--- Document text ---
According to one embodiment of the invention which is schematically displayed in connection with FIG. 3 the queuing data packets are analyzed at BS such that redundant data packets are discarded or deleted thereat. Thus, upon arrival of an IP packet the according queue(s) are searched for packets, which—have the same IP-source and IP-destination address—have the same source and destination port numbers, and—the same TCP-sequence number.—optionally one may decide to also check for identical TCP packet length or TCP packet content. If such a packet is found, the just arrived packet is instantly discarded. No further action is performed.
The inventive solution will discover the retransmitted data packets once they arrive at the BS. Thus the retransmissions IP # 4-7 will be deleted. At the end of the example in FIG. 2 or 3 a queue with only four entries IP #4-7 will remain. For large send windows, which is the most desirable TCP transmission mode allowing for high data rates, this effect can be up to 64 KB, which is the typical maximum window size in most TCP implementations. The loss in effective bandwidth can thus be severe.
A further embodiment of the invention is now described in connection with FIGS. 4 to 6. This second embodiment relies on a framework to investigate all IP traffic and associating its packets to TCP flows resulting in a tight flow control between the inventive snoop-agent and a base station BS. So far, the present invention is a partial further development of the so called Berkley Snoop protocol or agent.
As can be seen from FIG. 5, upon the arrival of down link TCP data packets, the Berkley Snoop agent does not differentiate whether a data packet has been already sent or not but always forwards the packet even when the forerunner of the packet has already been transmitted successfully in the meantime.

--- Record excerpts ---
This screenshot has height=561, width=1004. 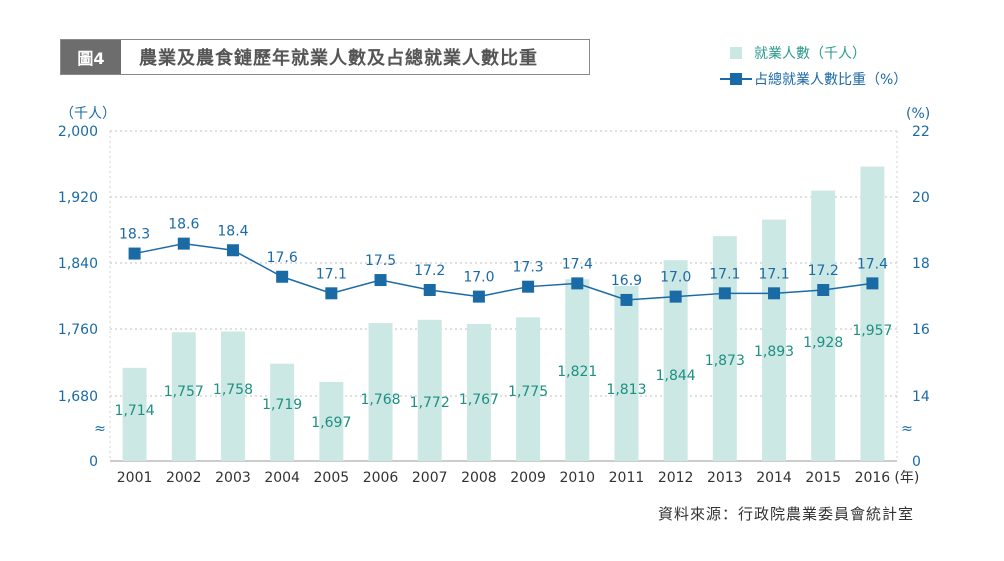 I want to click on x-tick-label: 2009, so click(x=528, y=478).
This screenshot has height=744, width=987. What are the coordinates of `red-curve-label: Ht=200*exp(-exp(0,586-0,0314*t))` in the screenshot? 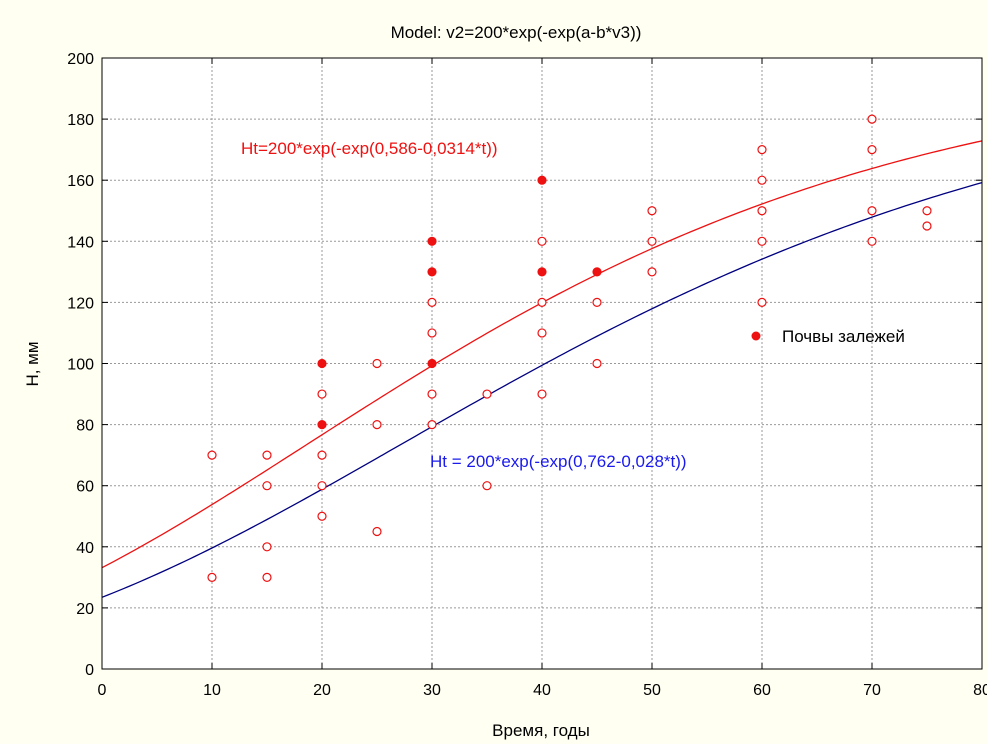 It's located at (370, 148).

--

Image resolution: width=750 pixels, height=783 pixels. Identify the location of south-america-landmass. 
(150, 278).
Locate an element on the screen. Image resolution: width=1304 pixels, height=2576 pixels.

--- Request A ---
In the records, revise the stretch from the line containing "Image resolution: width=750" through the line containing "Locate an element", changing "Image resolution" to "Screen size" and leaving everything else as it is.
--- Request B ---
Continue the text on handling retransmitted TCP packets at the base station from its last sentence.
The text and the records are independent of each other.

--- Answer A ---
Screen size: width=750 pixels, height=783 pixels. Identify the location of south-america-landmass. 
(150, 278).
Locate an element on the screen. Screen size: width=1304 pixels, height=2576 pixels.

--- Answer B ---
In case of the Berkley Snoop algorithm or method, when a TCP packet is received it is at first checked whether the received packet is a new packet pkt. A new packet is given if the sequence number of TCP data packet “TCP_seq_nr” is either bigger than that of the maximal sequence number seen so far “Max-seq_nr_seen_so_far” or there is no sequence number at all in the cache of the snoop agent “[TCP_seq_nr]=empty”. Otherwise the snoop agent has received a retransmission of an already sent packet. At the latter instance the snoop agent will forward the data packet to the receiving unit RU indicating that the packet is a retransmission. The receiving unit RU then has to discard the surplus data packet. In consequence however, additional link capacity must be provided owing to the redundant hand over of data packets from the snoop agent to the mobile receiver (RU).
Therefore especially, this is one starting point of the present invention. For the ease of description, as to FIG. 4, we do not explain a full BS agent, but reference the TCP-snoop algorithm: http://nms.lcs.mit.edu/˜hari/papers/snoop.html, and describe the necessary changes to implement the inventive embodiment into this framework. Particularly we assume that handling of ACKs (acknowledgements) and DUPACKs (duplicate acknowledgements) from the receiver works. Details, as the implementation of RTT-estimation (Round Trip Time-estimation) and the management of local timeouts is also not changed nor described here.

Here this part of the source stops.